Inside the Collection

Jenny Kee, Chanel, ‘Princess Di’ (and a passing reference to David Bowie)

Jenny Kee appearing in a Canadian Pacific advertisement
98/180/1-23/1 full page advertisement for Canadian Pacific Airlines featuring Jenny Kee, The Australian, 6 Oct, 1964. Collection: Powerhouse Museum

Anyone who has read Jenny Kee’s fascinating biography A Big Life Jenny Kee (Jenny Kee with Samantha Trenoweth, Penguin Group, 2006) will appreciate how apt the title is. From modelling as the face of Canadian Pacific Airlines and spending a memorable night with John Lennon during the Beatles Australian tour in 1964 to selling vintage Schiaparelli jackets to Mick Jagger at the Chelsea Antique market in London, surviving the Granville train disaster in 1977 and campaigning for the conservation of NSW old growth forests Jenny’s adventurous spirit and creativity has seen her involved in many of the key social movements and events of the last fifty years.

Therefore it should come as no surprise that using the Jenny Kee fashion and textile collection and archive I can link Kee with some of the 20th centuries iconic personalities -Karl Lagerfeld at Chanel, Diana, Princess of Wales and David Bowie.
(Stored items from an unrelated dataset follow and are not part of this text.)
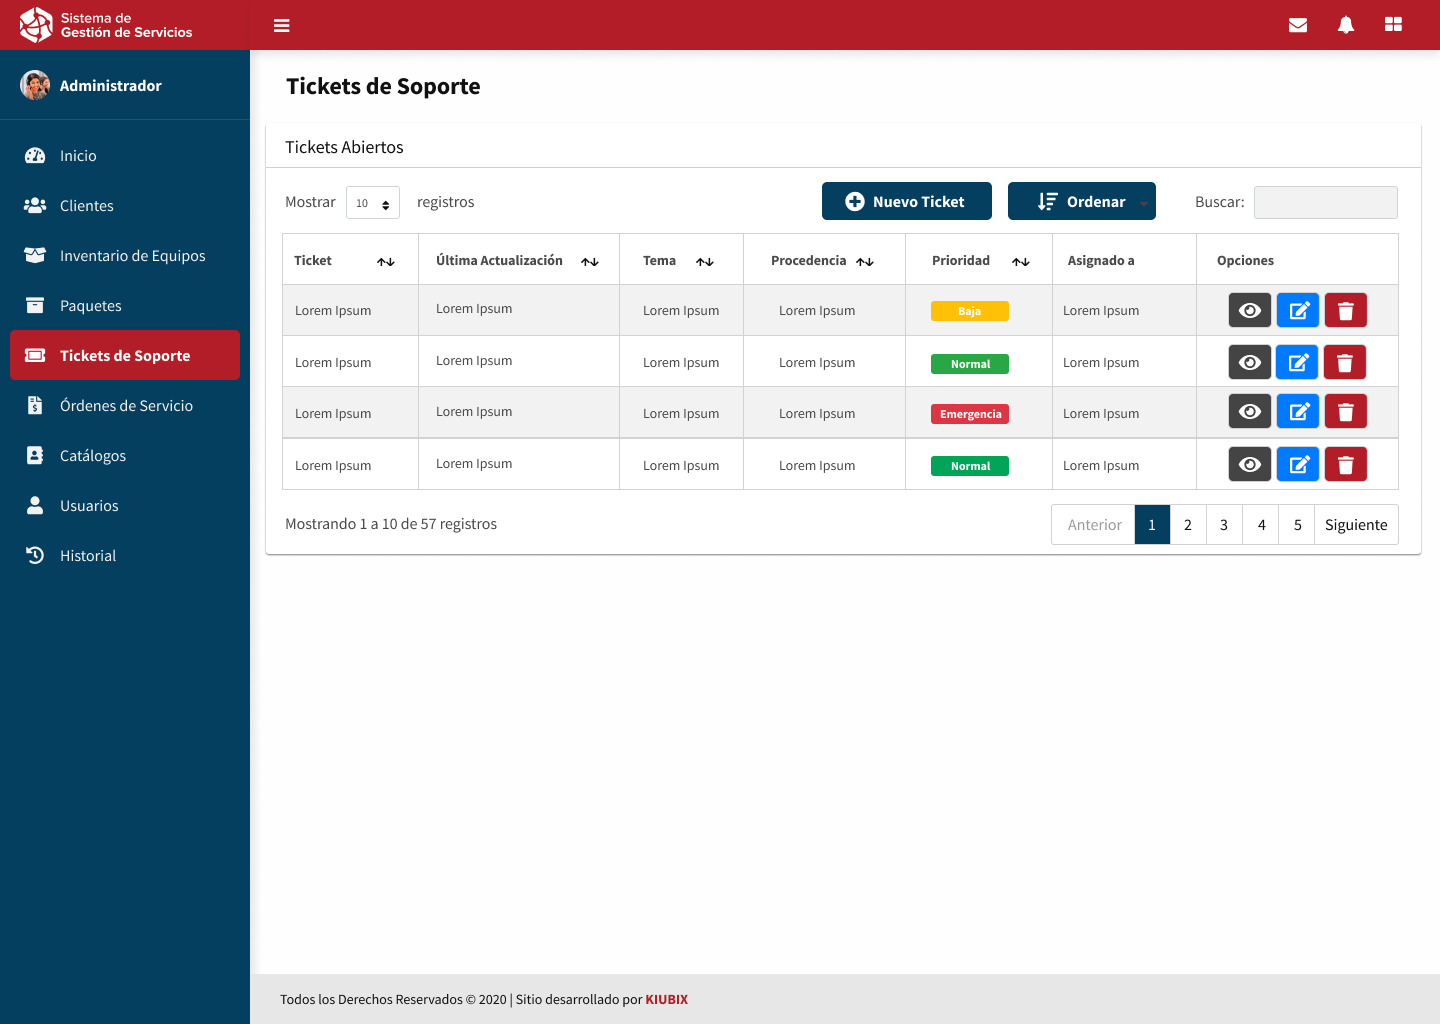This screenshot has width=1440, height=1024.
Task: Go to Órdenes de Servicio in sidebar
Action: pos(125,406)
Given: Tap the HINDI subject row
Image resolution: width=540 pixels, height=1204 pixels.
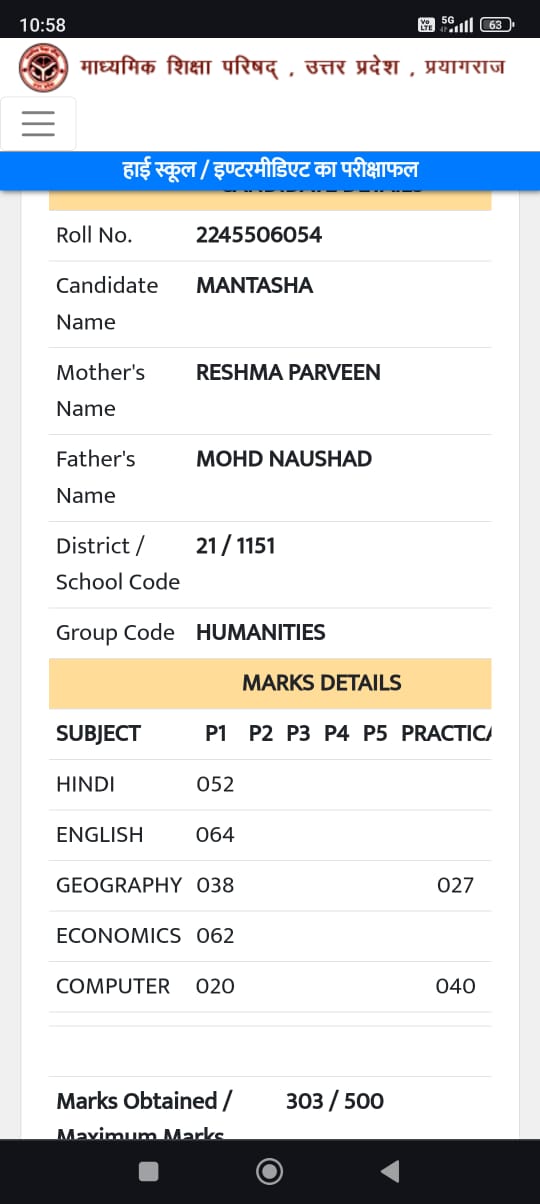Looking at the screenshot, I should [x=270, y=785].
he Australian Women's Weekly Features a 16 page special colour report on Australia's worst train disaster at Granville Station, 2 Feb 1977. Shows photograph taken of the disaster
98/180/1-30/31 The Australian Women’s Weekly Features a 16 page special colour report on Australia’s worst train disaster at Granville Station, 2 Feb 1977. Collection: Powerhouse Museum

Jenny Kee along with creative partner Linda Jackson is best known for creating a unique vision of Australian dress, one that didn’t look to the trend-driven fashion mainstream for inspiration but drew on Australia’s cultural and natural landscape melded with an eclectic assortment of ideas drawn from colour theory, art history, theatre, Chinese opera, Buddhism, European haute couture as well as the dress and textiles of other cultural and indigenous communities. Retailing from the hot pink interior of Kee’s Flamingo Park frock salon in Sydney’s Strand Arcade their work was never simply an enthusiastic sourcing of ingredients from a local and global supermarket of style but drew on their emotional, spiritual and aesthetic response to the causes and communities that inspired them and which they in return supported. Kee has long been a passionate supporter and spokesperson for the conservation movement in Australia.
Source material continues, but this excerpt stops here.